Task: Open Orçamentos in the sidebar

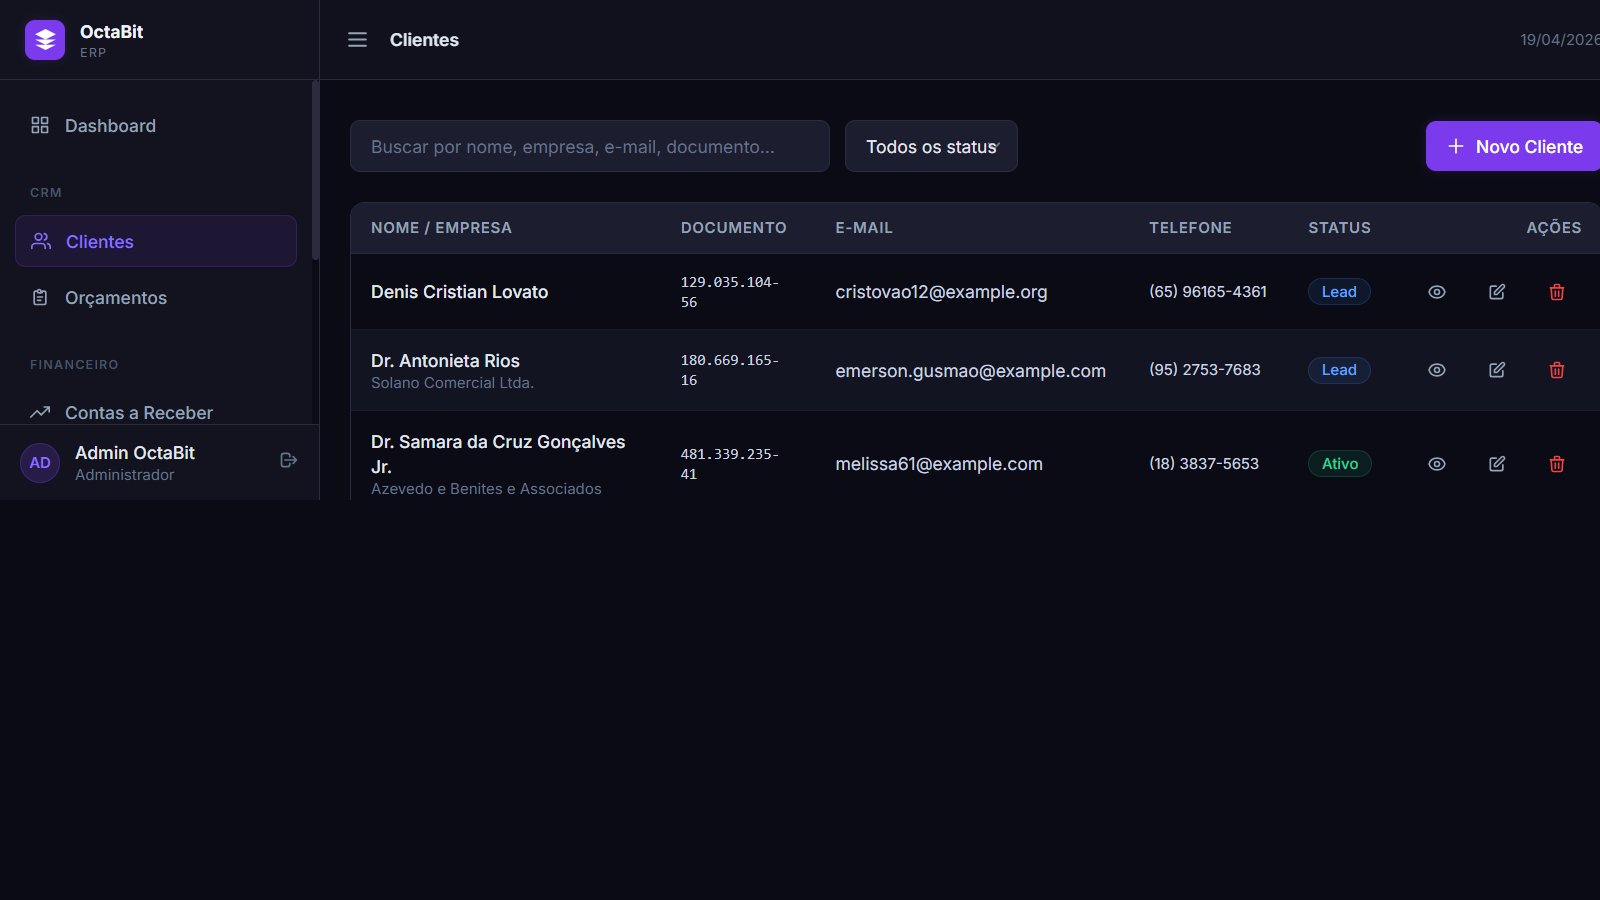Action: click(116, 298)
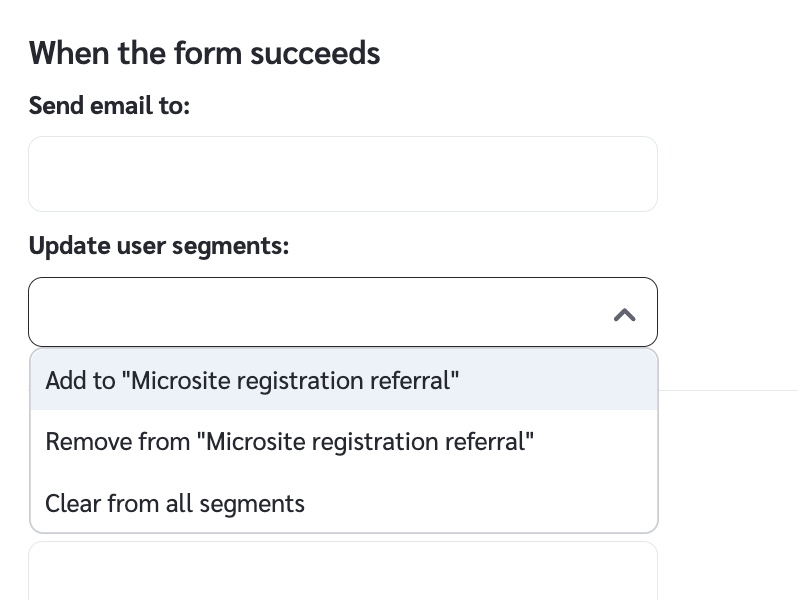Toggle the segments dropdown via its arrow

[x=624, y=314]
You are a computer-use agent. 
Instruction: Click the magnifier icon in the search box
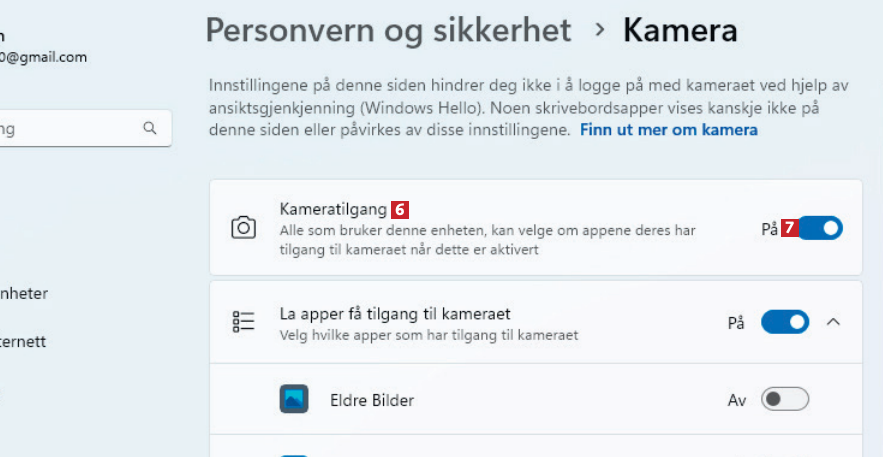pos(150,128)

WHAT YOU WILL DO —
What is needed is a word-for-word transcription of all the entries, with the pictures dropped.

RESPONSE BOX —
Task: Open Orçamentos in the sidebar

Action: click(116, 298)
Toggle the segments dropdown via its arrow

[x=624, y=314]
You are a computer-use agent. 
Instruction: Click the magnifier icon in the search box
pos(150,128)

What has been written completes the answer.